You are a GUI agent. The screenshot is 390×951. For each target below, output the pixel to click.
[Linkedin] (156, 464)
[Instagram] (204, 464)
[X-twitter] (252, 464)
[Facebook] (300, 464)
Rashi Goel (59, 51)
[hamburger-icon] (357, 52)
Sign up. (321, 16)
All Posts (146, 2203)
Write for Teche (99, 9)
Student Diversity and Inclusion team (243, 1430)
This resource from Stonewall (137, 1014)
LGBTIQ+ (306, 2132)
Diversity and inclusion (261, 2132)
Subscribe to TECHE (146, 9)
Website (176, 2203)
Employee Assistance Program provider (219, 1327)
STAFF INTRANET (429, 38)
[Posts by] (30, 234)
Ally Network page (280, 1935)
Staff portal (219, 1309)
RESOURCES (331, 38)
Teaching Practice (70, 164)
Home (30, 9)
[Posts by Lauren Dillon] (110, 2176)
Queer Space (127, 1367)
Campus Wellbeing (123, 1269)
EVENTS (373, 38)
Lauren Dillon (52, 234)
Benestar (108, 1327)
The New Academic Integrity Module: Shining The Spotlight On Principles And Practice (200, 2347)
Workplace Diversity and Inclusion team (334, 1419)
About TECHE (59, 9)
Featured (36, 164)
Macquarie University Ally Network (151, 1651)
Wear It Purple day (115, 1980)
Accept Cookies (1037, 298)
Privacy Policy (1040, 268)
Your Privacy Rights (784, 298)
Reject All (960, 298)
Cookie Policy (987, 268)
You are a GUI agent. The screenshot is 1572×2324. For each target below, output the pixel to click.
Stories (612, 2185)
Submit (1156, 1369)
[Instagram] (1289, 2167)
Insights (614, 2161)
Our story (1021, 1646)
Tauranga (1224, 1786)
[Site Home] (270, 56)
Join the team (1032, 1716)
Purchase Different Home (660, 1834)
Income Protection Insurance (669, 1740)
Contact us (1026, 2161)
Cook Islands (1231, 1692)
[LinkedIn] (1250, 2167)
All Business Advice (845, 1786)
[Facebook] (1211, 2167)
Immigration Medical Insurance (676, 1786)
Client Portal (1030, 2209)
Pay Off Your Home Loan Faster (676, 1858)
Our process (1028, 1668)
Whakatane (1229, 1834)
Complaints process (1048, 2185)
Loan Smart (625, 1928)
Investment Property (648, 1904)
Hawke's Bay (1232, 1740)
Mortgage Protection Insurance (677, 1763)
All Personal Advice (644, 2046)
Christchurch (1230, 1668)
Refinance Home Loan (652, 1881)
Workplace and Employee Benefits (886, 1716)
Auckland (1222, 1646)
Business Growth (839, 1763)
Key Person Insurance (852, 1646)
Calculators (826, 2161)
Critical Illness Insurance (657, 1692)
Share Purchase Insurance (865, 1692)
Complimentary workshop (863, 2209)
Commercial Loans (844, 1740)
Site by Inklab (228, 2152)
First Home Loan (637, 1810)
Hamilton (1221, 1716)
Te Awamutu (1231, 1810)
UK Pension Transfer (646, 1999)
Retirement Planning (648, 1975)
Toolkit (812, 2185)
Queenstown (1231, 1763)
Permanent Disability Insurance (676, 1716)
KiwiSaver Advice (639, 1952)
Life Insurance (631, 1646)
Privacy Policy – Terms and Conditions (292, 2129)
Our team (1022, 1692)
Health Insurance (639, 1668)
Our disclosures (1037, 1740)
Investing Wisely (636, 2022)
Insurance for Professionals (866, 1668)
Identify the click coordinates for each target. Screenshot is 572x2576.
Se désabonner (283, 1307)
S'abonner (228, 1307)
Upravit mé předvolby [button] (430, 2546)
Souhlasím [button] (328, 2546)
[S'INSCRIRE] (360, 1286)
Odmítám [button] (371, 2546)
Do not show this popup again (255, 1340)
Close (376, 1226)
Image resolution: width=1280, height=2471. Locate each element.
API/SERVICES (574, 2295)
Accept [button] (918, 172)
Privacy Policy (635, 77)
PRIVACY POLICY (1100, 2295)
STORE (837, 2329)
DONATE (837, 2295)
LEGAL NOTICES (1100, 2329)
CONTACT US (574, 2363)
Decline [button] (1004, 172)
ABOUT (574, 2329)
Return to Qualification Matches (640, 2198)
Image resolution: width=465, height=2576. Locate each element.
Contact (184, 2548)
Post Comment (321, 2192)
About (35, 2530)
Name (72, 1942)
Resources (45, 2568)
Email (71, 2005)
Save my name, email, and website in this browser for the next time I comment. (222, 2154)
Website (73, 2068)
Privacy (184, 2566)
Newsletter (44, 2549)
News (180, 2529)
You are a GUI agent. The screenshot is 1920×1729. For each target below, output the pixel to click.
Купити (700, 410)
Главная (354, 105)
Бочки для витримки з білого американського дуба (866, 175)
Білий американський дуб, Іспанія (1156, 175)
•••••
* _THE TASK_:
Using the material above, filter for lines holding "team" and copy each one.

* _PROBLEM SOLUTION_:
Student Diversity and Inclusion team (243, 1430)
Workplace Diversity and Inclusion team (334, 1419)
Join the team (1032, 1716)
Our team (1022, 1692)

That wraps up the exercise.